Suatu ketika aku mendengar Eni istriku pulang namun ia tak menemuiku, yang datang malah mertuaku. Ia meminta agar aku menceraikan Eni karena ia sudah berpacaran dengan seorang pungasaha PJTKI. Aku hanya tersenyum lalu kupenuhi permintaan mertuaku yang dulu pernah tinggal bersamaku di rumah kontrakan di Bekasi.

"Kami sekeluarga mohon maaf!" begitu kata Mang Kirman.

"Tidak apa-apa. Saya ikhlas. Buat apa bersuamikan orang cacat netra. Kasihan dia. Pilihlah laki-laki yang sehat," jawabku.

Beres, sudah! Aku tak menyesal cerai dengan Eni dan aku juga tak merasa kecewa berpisah dengan anak yang dulu pernah aku sayangi, toh dia bukan bukan anakku. Aku menyadari Eni berpinsah haluan mencintai dan bersuamikan orang lain, karena aku seorang tuna netra yang bagi dia tak punya arti apa-apa.

Biarlah aku hidup menyendiri, bekerja mengadlkan ketrampilanku seorang pemijat sambil membantu kedua orang tua yang melahirkan dan menyayangiku sejak kecil. Aku berjanji akan membalas kasih sayangnya, setelah bertahun-tahun aku pernah menyakiti dan berdosa terhadap mereka.

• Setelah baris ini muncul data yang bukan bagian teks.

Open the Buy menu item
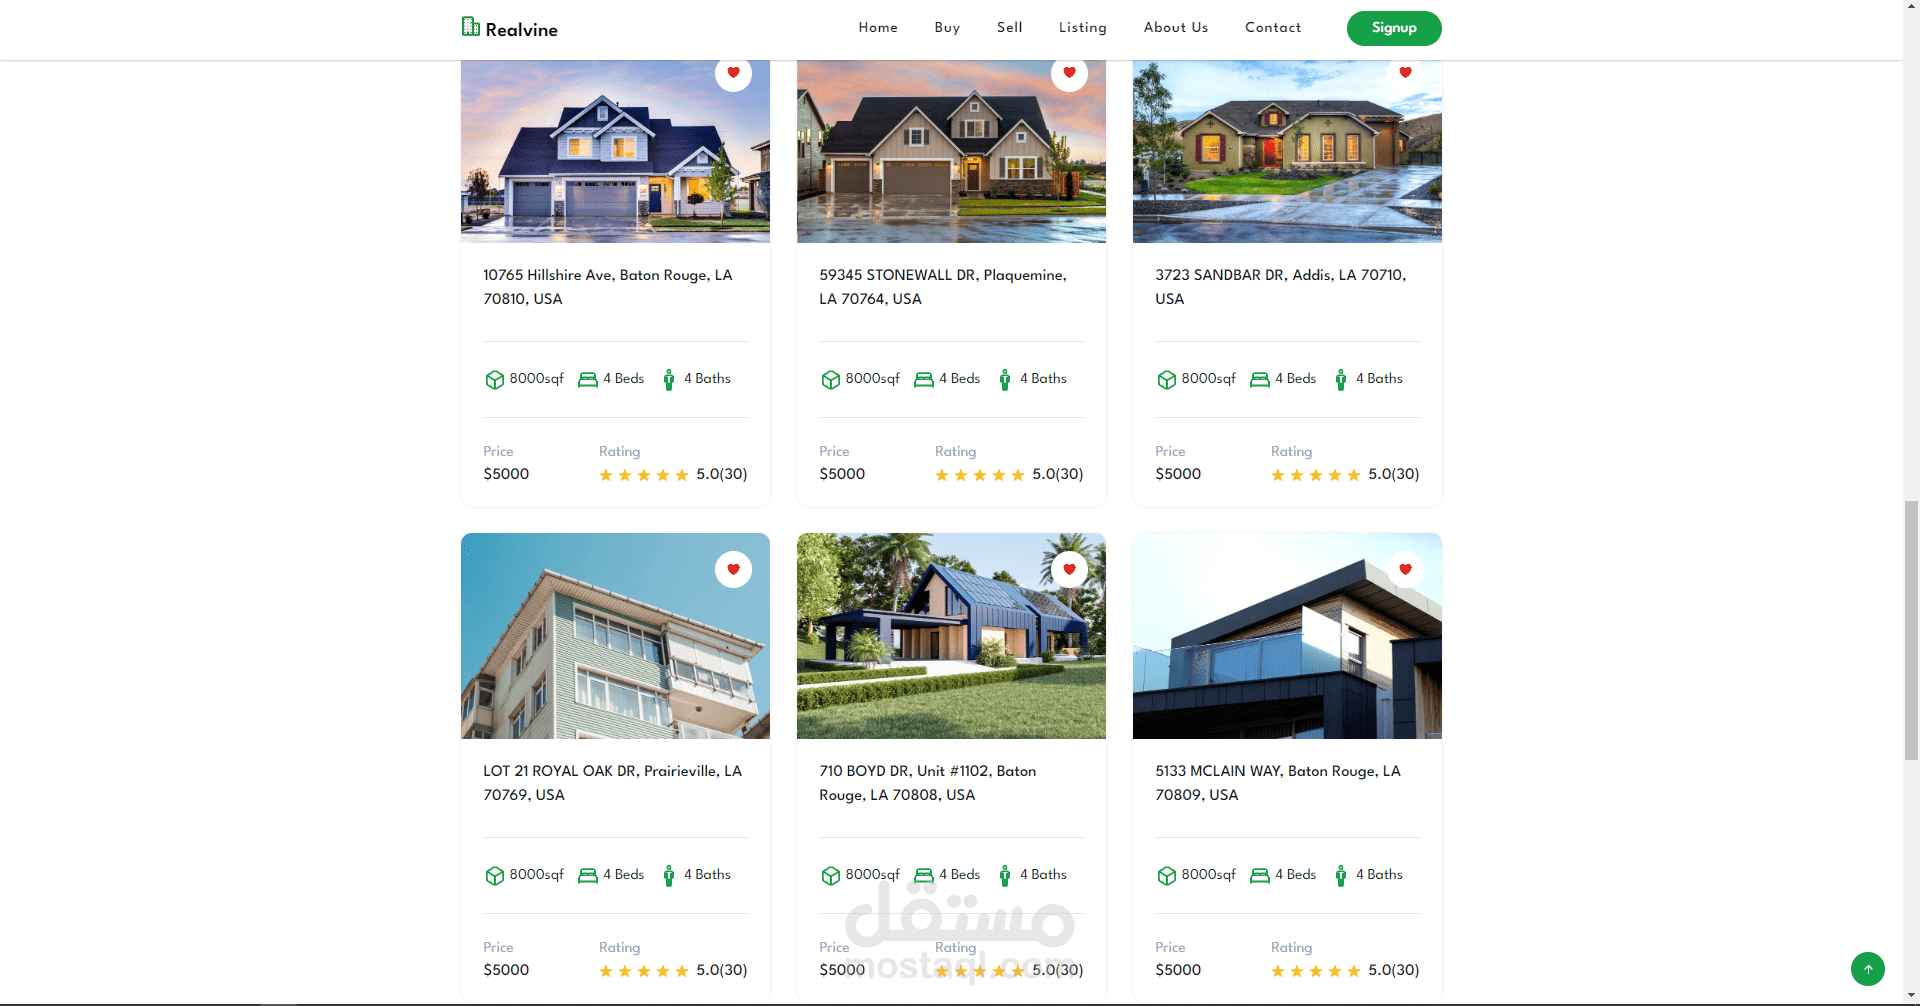This screenshot has height=1006, width=1920. (x=947, y=28)

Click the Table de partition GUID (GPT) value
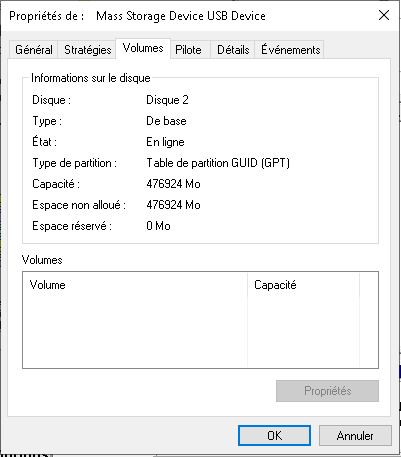coord(218,163)
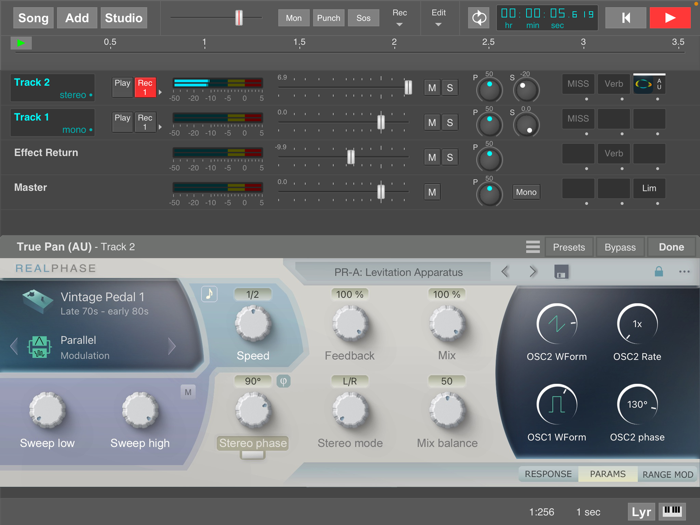Viewport: 700px width, 525px height.
Task: Open the Edit dropdown menu
Action: [x=438, y=18]
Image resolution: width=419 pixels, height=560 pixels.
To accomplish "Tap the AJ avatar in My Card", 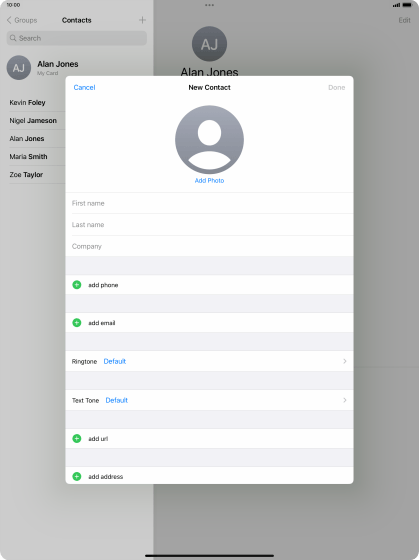I will (19, 68).
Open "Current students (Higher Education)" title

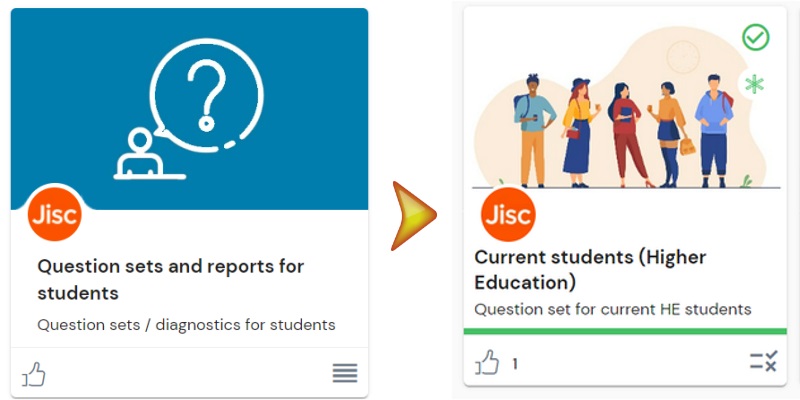[x=590, y=269]
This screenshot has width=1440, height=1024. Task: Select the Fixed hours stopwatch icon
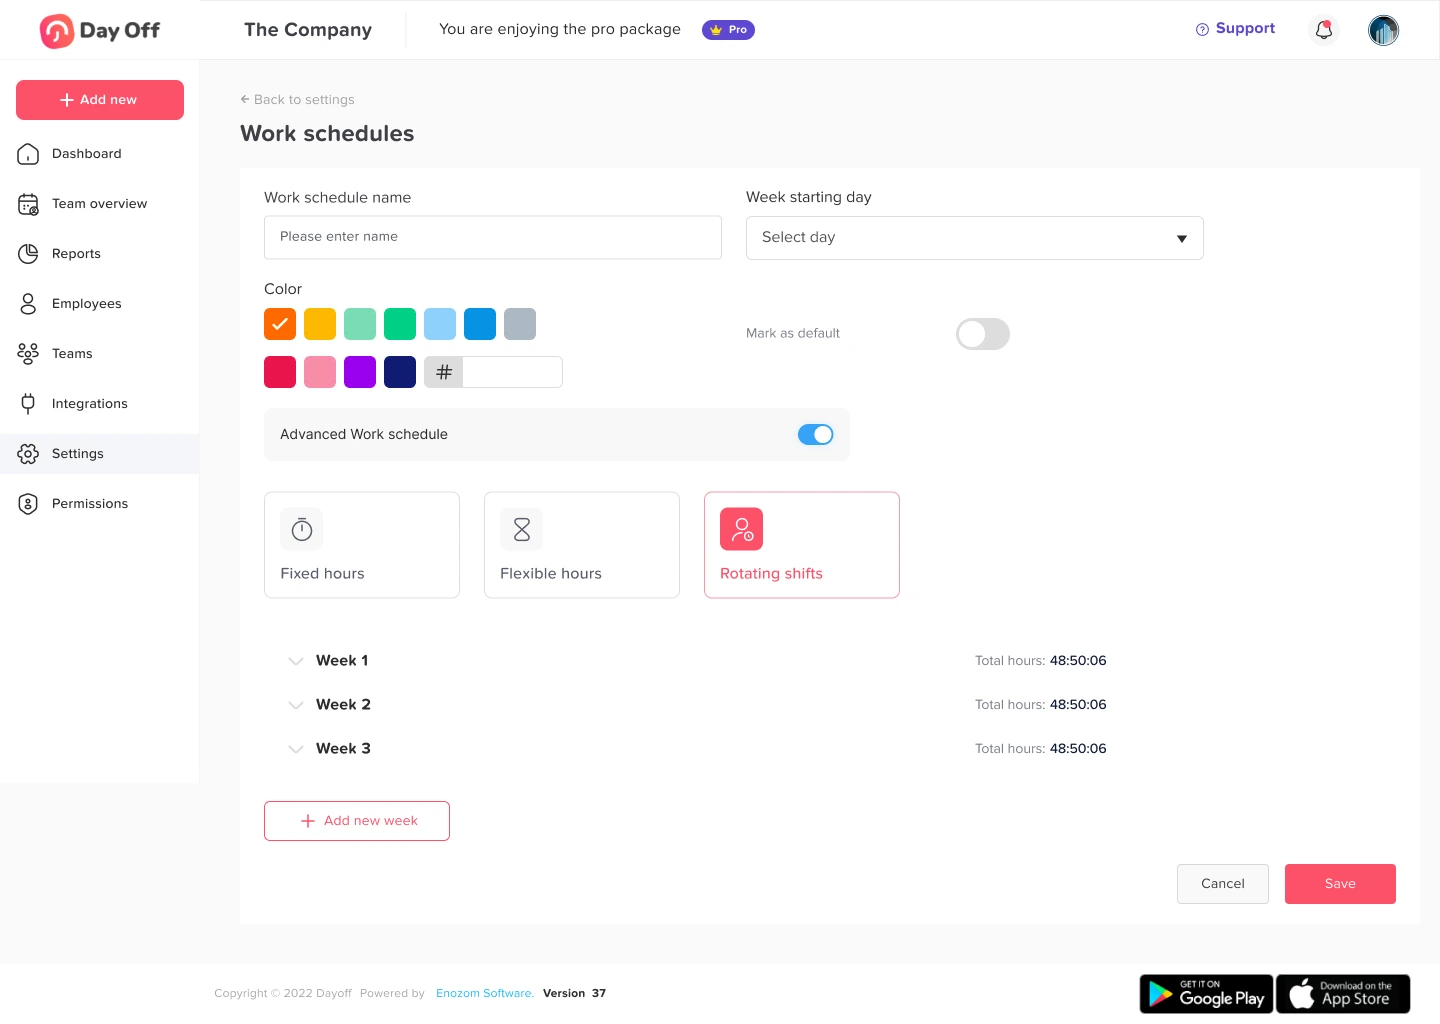(302, 530)

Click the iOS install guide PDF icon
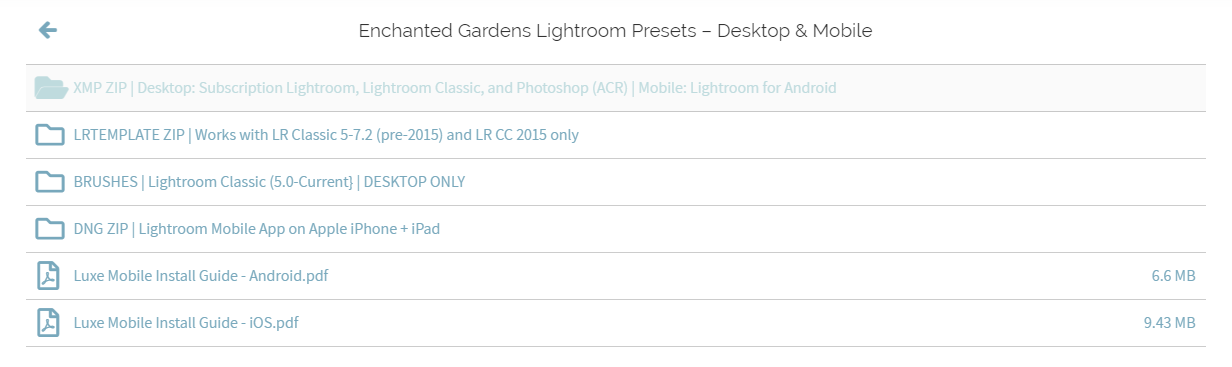(x=48, y=322)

Aku mendekatkan diri kepada Khalik karena berkat pertolongan-Nya melalui Pak Anwar, aku bangkit untuk bekerja keras meski tanpa penglihatan. Bersykurlah aku cacat netra. Seandainya kedua bola mataku masih melihat, ada kemungkinan aku menjadi sampah masyarakat. **

2 comments:

Anonymous June 23, 2018 at 9:05 AM  

Pijat sensual khusus wanita/irt ,, dgn pria dewasa 39thn ,, info lanjut add pin sy d0474a94 ,, area bekasi ,, tks

Anonymous June 23, 2018 at 9:05 AM  

Pijat sensual khusus wanita/irt ,, dgn pria dewasa 39thn ,, info lanjut add pin sy d0474a94 ,, area bekasi ,, tks

History is the discovery, collection, organization, and presentation of information about past events.